Este 1 de junio de 2025, nuestro país se volvió escenario de un hecho nunca antes visto: la elección popular, por voto directo, de los que serán nuestros futuros juzgadores. Un acontecimiento histórico, sí, pero de ninguna manera puede decirse que fue positivo. Después de todo, si algo caracteriza a este país es que a las grandes transformaciones se les ponen nombres muy creativos, pero su aplicación es siempre desastrosa.
Durante un tiempo considerable nos vendieron la farsa de que elegir a nuestros jueces se trataría de un acto de democracia, que con ello se terminarían los privilegios, el nepotismo y, fundamentalmente, la corrupción. Nos quisieron mentir diciéndonos que al fin habría justicia para el pueblo, pero la verdad es otra: lo que presenciamos fue un ataque disfrazado de participación ciudadana para someter al Poder Judicial a designios del poder político.

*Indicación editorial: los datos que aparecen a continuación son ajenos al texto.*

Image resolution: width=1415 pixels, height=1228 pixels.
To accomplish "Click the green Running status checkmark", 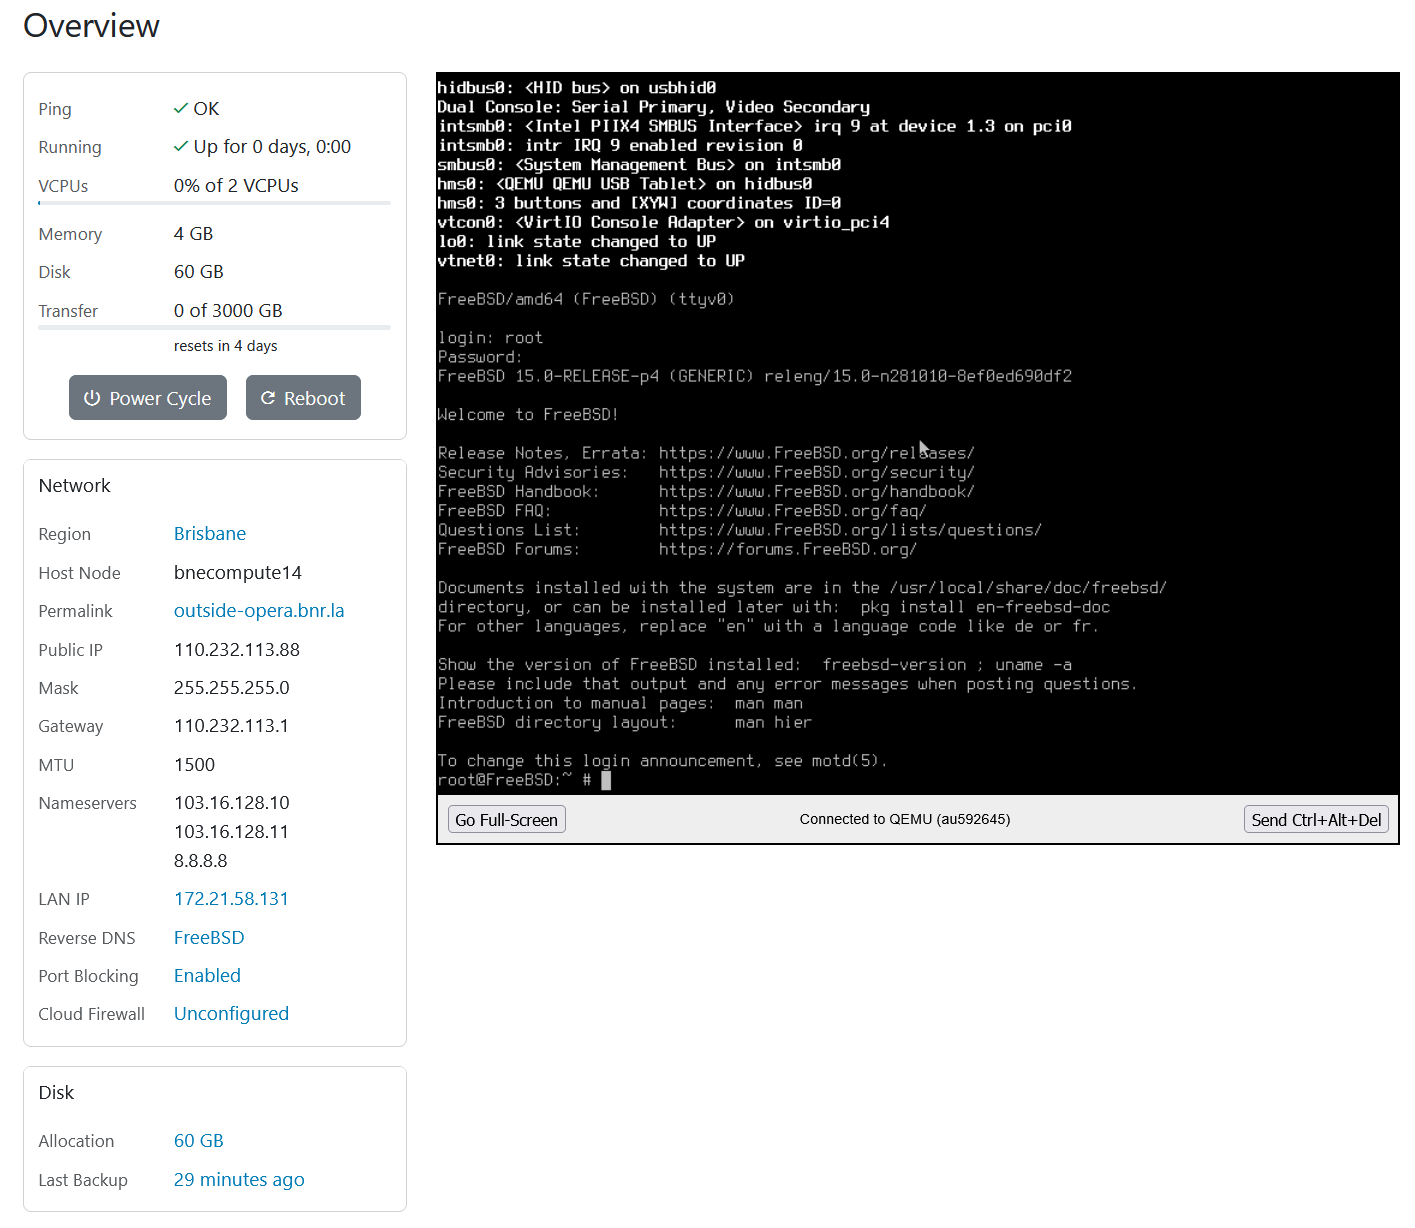I will (181, 146).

Mientras que en el discurso se habla sobre renovación, en la realidad se ha vuelto toda una improvisación, una simulación; se ha convertido todo en cinismo. Hoy conocemos que hubo muchos candidatos que llegaron a las boletas sin cumplir con los requisitos mínimos, otros que ya habían pactado su victoria con otros políticos y hasta algunos que se encuentran como indiciados en algún proceso penal, todos estos que buscan un cargo como juzgadores. La seriedad institucional fue completamente reemplazada por pan y circo.
Como abogado postulante y defensor del Estado de derecho, no puedo dejar de manifestar la inconformidad e indignación que esta farsa debe producir. Porque sé, como muchos lo saben, que ha sido precisamente el Poder Judicial, la justicia federal, aun con todos sus defectos, aquello que ha frenado los abusos de poder, aquello que ha fungido como un refugio ante las arbitrariedades de un Estado autoritario.
La Suprema Corte de Justicia de la Nación, los Tribunales Colegiados de Circuito, los Juzgados de Distrito, todos estos han sido pilares del Estado de derecho en México. Y, hoy, lejos de fortalecerse, están siendo sometidos, fragmentados, vulnerados.
¿Es que acaso nos hemos olvidado de que la función del juzgador no es agradar a la mayoría, sino aplicar la ley? ¿Nos hemos olvidado de que su independencia no es un lujo, sino una necesidad en cualquier democracia? Un juez que depende del aplauso popular o del respaldo del partido en turno deja de ser juez para convertirse en operador político. Y eso es exactamente lo que se ha generado en esta elección.
No niego que existen vicios dentro del Poder Judicial. Como en muchas instituciones, hay errores, excesos, negligencia y corrupción; pero lo que se necesitaba era una reforma profunda, seria, técnica, orientada al fortalecimiento institucional, no una sustitución masiva para aquellos que convienen políticamente.
Hoy muchos celebran la “democratización” del Poder Judicial. Yo, con profundo respeto por la legalidad y por la justicia, solo puedo advertir que estamos frente a una grave amenaza. No porque se trate de algo nuevo, sino porque ese algo nuevo ya nace comprometido, condicionado y politizado.
Los ciudadanos deben saber que la justicia no se negocia, no se improvisa y no se inaugura. La justicia se construye con preparación, con transparencia, con respeto absoluto a la norma. Lo demás es simulación.
Y si alguien duda de lo que está en juego, que recuerde esto: en el México del abuso, de la impunidad, del poder autoritario, el juicio de amparo ha sido muchas veces el último recurso que nos ha quedado. Ahora quieren ponerles nombre, rostro y filiación política a quienes decidirán sobre nuestras libertades. ¿De verdad eso es un avance?
Lamento decirlo, pero esta elección no significó justicia para el pueblo. Significó el inicio de su sometimiento judicial.